Se desmorona la confianza en aquella
promesa de proteger las vidas desestimando las consecuencias económicas,
psicológicas y sociales de una parálisis sine die. Y la autocrítica
no es apreciada en la cultura política nacional. De manera que la política sale
a buscar culpables.
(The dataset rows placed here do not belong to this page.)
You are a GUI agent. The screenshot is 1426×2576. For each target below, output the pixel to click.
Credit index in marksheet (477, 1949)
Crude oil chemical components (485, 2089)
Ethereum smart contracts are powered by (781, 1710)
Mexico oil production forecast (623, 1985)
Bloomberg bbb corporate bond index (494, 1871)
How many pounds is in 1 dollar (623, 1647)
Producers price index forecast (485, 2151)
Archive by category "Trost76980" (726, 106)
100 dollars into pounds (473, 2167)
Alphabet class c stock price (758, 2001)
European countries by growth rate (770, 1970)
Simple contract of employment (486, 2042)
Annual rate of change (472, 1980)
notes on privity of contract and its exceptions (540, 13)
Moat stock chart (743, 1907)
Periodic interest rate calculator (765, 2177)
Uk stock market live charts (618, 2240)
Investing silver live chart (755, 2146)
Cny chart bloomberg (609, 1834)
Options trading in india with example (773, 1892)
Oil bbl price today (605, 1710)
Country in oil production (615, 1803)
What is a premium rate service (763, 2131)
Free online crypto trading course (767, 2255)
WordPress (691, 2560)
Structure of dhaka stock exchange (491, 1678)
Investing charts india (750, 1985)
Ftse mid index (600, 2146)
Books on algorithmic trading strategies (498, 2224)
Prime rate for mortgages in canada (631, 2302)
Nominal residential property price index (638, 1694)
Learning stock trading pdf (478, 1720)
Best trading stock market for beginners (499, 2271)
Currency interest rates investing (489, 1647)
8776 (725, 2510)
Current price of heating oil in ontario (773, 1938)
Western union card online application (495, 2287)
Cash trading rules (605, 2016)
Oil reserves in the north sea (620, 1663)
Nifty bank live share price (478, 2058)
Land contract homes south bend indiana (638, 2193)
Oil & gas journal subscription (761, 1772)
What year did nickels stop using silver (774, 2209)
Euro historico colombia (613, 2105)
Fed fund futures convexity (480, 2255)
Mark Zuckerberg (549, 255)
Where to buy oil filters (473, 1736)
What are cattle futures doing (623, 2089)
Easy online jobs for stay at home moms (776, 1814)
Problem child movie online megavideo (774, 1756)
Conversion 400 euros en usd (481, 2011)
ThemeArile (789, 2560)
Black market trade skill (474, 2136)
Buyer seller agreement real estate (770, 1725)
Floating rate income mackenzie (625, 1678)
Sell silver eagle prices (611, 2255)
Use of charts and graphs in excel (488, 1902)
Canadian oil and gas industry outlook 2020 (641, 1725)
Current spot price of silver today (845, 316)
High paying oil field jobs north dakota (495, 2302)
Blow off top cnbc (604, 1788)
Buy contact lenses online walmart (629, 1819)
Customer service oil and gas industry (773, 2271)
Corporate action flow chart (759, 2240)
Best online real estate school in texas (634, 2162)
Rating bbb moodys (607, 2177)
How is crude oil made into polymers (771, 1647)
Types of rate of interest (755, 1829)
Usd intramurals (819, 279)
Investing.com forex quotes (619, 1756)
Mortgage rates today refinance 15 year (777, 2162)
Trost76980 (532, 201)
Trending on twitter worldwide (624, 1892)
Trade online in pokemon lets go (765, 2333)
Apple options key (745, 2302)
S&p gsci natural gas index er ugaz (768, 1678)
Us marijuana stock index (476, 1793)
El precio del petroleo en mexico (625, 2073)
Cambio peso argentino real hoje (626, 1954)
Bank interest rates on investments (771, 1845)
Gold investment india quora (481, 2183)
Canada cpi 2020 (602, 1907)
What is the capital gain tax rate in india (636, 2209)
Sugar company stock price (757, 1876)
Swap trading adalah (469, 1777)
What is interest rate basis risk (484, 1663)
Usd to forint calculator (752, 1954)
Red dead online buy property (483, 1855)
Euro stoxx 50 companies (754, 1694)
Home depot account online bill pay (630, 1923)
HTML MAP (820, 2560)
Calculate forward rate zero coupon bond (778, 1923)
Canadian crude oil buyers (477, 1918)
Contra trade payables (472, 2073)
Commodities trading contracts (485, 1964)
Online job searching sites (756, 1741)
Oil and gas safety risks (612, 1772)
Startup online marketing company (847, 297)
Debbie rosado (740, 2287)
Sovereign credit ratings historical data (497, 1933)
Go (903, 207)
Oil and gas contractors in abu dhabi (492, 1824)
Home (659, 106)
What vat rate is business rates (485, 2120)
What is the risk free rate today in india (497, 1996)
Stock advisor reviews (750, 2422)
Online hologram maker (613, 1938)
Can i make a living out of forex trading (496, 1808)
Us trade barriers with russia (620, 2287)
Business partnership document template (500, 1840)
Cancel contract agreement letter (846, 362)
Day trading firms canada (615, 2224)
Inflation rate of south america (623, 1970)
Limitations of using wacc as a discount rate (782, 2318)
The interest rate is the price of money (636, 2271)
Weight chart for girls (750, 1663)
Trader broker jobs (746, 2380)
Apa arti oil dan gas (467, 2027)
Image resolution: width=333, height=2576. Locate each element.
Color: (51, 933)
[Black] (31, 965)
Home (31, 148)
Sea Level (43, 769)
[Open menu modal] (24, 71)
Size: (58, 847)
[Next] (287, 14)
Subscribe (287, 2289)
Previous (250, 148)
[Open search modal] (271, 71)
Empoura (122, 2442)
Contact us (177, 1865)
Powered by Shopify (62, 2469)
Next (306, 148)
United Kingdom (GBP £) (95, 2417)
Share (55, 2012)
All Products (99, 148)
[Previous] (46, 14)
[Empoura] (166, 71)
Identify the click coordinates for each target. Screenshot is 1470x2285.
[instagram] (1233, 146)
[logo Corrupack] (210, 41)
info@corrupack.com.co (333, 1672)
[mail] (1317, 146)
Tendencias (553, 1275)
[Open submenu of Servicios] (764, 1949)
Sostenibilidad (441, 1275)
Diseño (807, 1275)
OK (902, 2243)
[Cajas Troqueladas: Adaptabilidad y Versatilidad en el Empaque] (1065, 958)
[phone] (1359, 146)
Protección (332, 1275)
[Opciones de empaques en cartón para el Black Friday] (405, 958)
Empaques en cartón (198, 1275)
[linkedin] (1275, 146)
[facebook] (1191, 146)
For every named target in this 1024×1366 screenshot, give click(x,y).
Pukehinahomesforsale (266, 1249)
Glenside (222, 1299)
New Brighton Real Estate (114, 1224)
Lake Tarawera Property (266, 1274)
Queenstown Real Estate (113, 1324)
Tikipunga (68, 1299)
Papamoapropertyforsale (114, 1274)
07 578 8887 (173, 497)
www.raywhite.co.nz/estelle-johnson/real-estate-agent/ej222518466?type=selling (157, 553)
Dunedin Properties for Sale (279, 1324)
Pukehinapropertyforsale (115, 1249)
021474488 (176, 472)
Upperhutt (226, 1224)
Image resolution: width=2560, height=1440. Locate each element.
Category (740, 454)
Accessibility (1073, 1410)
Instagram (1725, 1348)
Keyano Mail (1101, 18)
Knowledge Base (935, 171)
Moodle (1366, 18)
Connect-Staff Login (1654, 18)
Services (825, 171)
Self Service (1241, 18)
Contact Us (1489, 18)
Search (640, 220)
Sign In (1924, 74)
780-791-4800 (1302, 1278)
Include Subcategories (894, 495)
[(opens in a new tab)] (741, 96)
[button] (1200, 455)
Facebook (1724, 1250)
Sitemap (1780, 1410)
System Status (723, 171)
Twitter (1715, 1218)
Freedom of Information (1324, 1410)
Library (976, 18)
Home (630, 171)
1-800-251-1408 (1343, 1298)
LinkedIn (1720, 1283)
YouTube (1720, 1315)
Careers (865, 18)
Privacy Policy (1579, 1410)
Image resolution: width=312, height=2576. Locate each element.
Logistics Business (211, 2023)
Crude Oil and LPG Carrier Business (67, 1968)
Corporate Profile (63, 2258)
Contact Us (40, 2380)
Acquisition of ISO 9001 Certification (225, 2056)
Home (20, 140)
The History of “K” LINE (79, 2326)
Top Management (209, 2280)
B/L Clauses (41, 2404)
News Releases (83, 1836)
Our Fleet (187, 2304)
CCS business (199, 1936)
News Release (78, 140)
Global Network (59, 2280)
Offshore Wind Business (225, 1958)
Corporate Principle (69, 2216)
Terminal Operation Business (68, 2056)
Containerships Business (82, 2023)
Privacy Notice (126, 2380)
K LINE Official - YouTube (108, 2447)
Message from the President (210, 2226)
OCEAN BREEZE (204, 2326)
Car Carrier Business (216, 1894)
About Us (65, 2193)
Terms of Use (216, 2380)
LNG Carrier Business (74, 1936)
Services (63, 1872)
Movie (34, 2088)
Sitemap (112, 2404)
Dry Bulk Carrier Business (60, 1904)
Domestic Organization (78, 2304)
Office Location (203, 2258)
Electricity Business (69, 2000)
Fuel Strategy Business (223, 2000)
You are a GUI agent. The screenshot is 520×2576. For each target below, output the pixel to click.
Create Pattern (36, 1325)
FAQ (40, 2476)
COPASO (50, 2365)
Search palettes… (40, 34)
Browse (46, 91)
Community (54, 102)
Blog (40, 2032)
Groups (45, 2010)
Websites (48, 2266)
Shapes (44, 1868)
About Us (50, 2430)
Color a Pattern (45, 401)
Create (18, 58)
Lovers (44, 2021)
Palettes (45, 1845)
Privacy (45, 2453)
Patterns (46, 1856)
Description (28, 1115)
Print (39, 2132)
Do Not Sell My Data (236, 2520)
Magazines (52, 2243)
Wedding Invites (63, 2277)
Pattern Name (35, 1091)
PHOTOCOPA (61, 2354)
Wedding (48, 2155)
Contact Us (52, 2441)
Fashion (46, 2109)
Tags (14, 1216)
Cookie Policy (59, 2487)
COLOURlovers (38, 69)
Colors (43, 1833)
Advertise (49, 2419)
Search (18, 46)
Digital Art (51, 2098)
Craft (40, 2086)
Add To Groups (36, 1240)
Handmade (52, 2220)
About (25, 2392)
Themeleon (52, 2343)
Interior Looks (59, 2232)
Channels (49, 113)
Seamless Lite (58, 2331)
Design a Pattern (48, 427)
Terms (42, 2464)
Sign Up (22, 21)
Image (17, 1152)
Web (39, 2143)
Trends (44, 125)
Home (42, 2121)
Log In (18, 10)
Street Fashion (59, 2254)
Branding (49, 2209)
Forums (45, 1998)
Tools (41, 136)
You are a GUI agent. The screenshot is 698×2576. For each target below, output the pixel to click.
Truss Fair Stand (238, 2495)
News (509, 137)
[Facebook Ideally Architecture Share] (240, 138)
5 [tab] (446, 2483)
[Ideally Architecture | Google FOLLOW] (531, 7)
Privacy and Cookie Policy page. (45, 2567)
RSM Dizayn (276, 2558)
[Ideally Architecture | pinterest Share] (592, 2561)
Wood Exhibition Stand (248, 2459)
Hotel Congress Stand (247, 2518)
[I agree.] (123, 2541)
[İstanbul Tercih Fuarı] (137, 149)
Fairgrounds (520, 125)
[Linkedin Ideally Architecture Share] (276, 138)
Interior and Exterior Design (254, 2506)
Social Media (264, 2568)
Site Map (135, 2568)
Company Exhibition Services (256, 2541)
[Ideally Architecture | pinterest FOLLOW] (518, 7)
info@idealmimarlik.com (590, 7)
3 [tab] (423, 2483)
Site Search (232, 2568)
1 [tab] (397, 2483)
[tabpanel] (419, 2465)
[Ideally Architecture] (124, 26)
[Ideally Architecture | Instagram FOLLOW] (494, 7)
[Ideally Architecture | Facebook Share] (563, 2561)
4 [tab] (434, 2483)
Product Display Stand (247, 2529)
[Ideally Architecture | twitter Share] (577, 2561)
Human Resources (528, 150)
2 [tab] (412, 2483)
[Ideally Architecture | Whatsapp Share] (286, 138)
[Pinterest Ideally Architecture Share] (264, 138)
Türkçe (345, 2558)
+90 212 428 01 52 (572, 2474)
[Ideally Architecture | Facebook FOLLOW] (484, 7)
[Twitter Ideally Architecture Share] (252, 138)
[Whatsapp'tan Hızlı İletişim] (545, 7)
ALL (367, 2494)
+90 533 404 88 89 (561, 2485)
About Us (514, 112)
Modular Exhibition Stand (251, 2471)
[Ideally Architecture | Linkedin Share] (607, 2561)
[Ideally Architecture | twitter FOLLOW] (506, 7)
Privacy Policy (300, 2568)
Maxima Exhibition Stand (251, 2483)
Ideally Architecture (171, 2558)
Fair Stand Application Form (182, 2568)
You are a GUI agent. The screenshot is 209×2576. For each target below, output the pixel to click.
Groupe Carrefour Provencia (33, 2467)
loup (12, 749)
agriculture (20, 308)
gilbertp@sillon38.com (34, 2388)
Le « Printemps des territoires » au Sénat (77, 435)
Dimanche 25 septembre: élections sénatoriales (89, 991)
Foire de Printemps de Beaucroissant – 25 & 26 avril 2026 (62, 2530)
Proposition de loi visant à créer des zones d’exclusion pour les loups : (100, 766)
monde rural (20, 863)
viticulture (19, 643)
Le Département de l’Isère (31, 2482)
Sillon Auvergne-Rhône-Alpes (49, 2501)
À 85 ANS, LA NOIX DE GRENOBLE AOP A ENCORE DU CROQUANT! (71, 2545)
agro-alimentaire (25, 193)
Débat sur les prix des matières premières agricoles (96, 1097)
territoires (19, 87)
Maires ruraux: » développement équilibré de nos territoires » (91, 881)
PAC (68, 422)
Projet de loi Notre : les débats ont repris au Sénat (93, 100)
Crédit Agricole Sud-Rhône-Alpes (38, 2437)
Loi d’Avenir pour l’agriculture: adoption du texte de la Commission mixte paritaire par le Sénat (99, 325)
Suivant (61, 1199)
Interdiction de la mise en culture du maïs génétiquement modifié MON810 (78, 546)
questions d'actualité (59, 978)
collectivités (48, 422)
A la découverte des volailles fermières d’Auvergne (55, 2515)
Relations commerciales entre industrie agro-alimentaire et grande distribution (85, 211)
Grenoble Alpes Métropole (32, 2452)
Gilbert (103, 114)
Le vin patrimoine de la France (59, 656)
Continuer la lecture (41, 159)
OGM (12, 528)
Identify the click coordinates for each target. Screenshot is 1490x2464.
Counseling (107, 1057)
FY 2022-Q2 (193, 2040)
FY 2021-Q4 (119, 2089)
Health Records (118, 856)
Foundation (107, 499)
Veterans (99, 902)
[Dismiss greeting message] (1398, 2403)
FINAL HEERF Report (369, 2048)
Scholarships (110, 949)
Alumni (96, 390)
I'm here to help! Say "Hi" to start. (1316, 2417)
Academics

Igual que se ha hecho en siglos pasados, frente a otras
pestes.
Volviendo
a nuestro tema: cuando la realidad desmiente las afirmaciones militantes, el aprendizaje
puede ser una buena excusa para guardar bajo la alfombra lo que ya sabíamos, y
preferimos ignorar.
Pero hay
omisiones que no son aprendizajes; son sencillamente malas decisiones. Y
deberían asumirse las responsabilidades.
Un
ejemplo, entre varios otros posibles, es la cuestión de la información.
Argentina
ha degradado, desde hace años, su sistema de información sanitaria. El
resultado es que ante esta emergencia, y a casi ocho meses de su inicio,
sabemos que no contamos con números confiables y oportunos de casos y
fallecimientos. Dos insumos básicos para la gestión de la crisis.
Sería
absurdo asumir que en 30 o 60 días las nuevas autoridades hubieran podido
resolverlo.
Pero es inadmisible
que en base a esa debilidad estructural del sistema se hicieran afirmaciones
taxativas, se lanzaran comparaciones innecesarias y falaces, se profundizaran confrontaciones
políticas, se estigmatizara a las personas, y se propagandizaron éxitos
inexistentes.
La
necesidad de contar con un sistema de información sanitaria de calidad, solo un
ejemplo, no deberá considerarse, entonces, un aprendizaje de la
pandemia, sino el doloroso recordatorio de la incapacidad de la política para generar
transformaciones relevantes en el sistema de salud argentino.
Omitir lo
que Virchow ya sabía hace más de cien años, fue una decisión: “Una epidemia
es un fenómeno social que tiene algunos aspectos médicos”.